Wednesday, May 12, 2010

I'm back

Earlier today, I presented my interior design portfolio to a committee. My very best work from the academic year was pinned to a 4'-0" x 8'-0"display board. I had ten minutes to encapsulate the objectives as well as the design decisions I made to achieve those goals. The anticipation leading up to the presentation was nerve-wracking, but I spent the preceding hour practicing my speech. And, to quote the kids, "I killed." Next week I will have the results that hopefully seal my fate for the next three years*. 
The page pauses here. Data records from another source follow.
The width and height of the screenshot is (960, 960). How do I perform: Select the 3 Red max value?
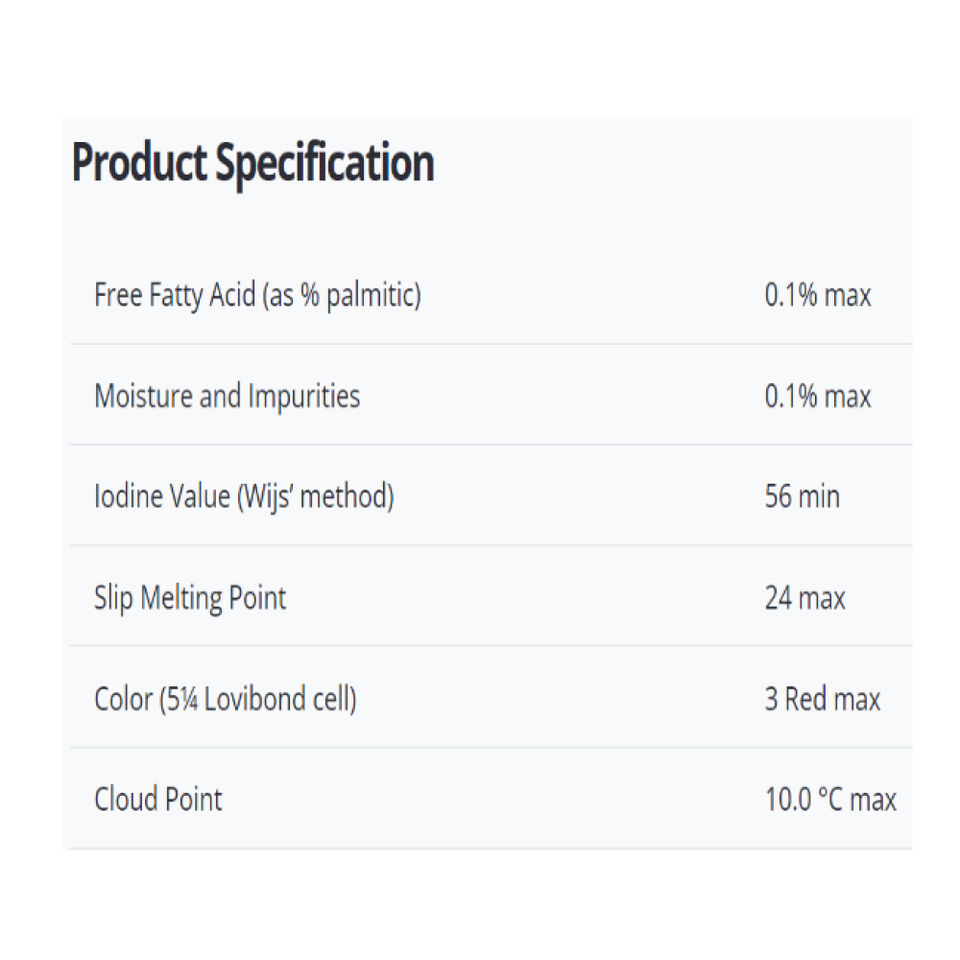(x=822, y=698)
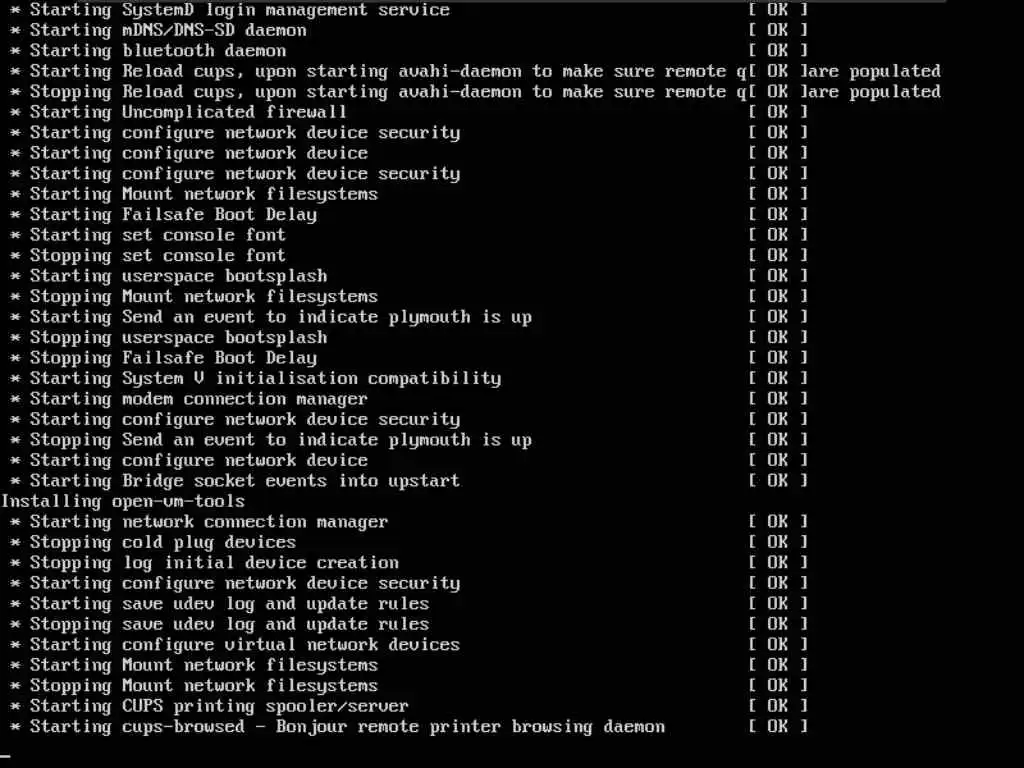
Task: Select the "Starting CUPS printing spooler/server" line
Action: [x=219, y=706]
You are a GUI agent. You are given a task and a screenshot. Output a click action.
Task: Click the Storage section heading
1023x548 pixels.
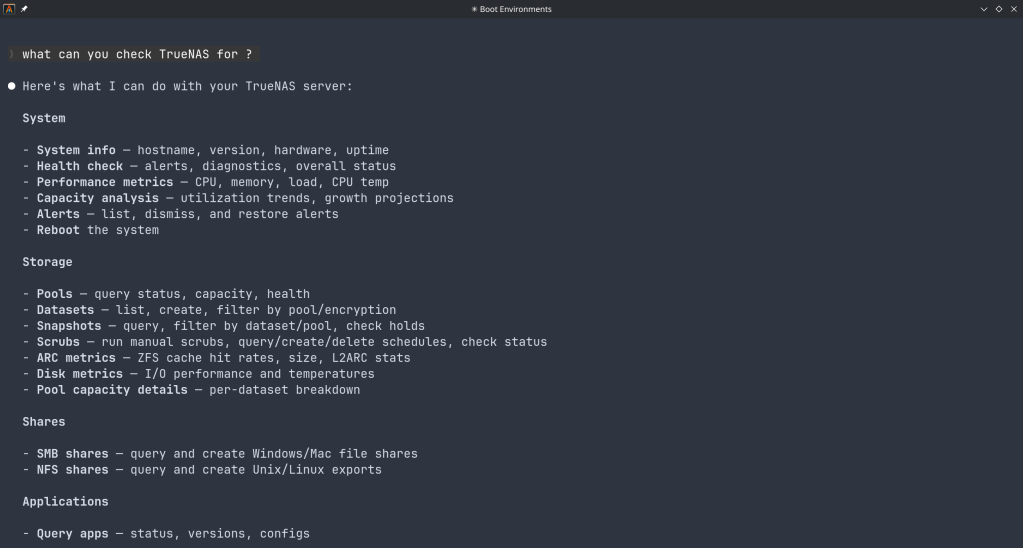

A very intense academic year has precluded reading for pleasure. If you look at my stats, I have read 13 books, a third of which have been audiobooks. Thank goodness for audiobooks! My daily commute is forty minutes roundtrip, which isn't horrible and certainly has been much improved by being able to listen to books. Recently I listened to Henning Mankell's most newest book, Man from Beijing. Quite frankly, the novel was a huge disappointment. Two story lines are meant to converge but never do successfully. As a result, at many points, I wondered what the book was really about: the brutal crime committed in a small Swedish village or the story of one of China's new captains of industry, who has a devious plan. Perhaps the problem was listening to the audio version. I think there are inherent problems with "reading" audiobooks while driving, especially during moments of attention deficit in favor of traffic. Nonetheless, I have a Kurt Wallender mystery on my current reading list and will give Mankell another try.


After portfolio review, I rode the bus home from campus (my car is dead, unexpectedly), which gave me an opportunity to dip into Kingdom by the Sea, Paul Theroux's classic account of traveling around the coast of England. I love Paul Theroux and have read both his fiction and nonfiction. Last year I read the novellas in Elephanta Suite, which were stunning and dark. But his travel accounts, which appear in publications such as Architecture Digest and Conde Nast Traveller, blow my skirt up most. Something about the way he captures a place that is simultaneously repellent and desirable. His full-blown travel accounts are genre defining. 


I'm reading Kingdom by the Sea in anticipation of my summer vacation. It's 1982 and England is waging war in the Falklands, which becomes the backdrop for the prose. After living in London for over ten years, Theroux realizes he hasn't really been out of the city.  He jokes about towns like Lyme Regis and Chipping Camden but has never been to any of them, so he takes a trip, circling the the perimeter of the UK and Ireland. I'm reading a copy of the book that I bought in 1988, after returning from my London year abroad. When I picked the book up again, I found a bookmark (my younger brother's "calling" card from his year in Loudun) at the spot where I stopped reading—page 77. 


I hope to do better this time round, but it may be a challenge. Theroux is cranky; every town is a pit. He's nearly to the southwest counties, where I will be spending my summer vacation in three short weeks. He better not crap on my anticipation. Maybe I should stop reading now. 


But it feels so good to be reading for pleasure again. Writing for pleasure does not suck either.


*If not, I hope there is a place for me somewhere in the publishing world.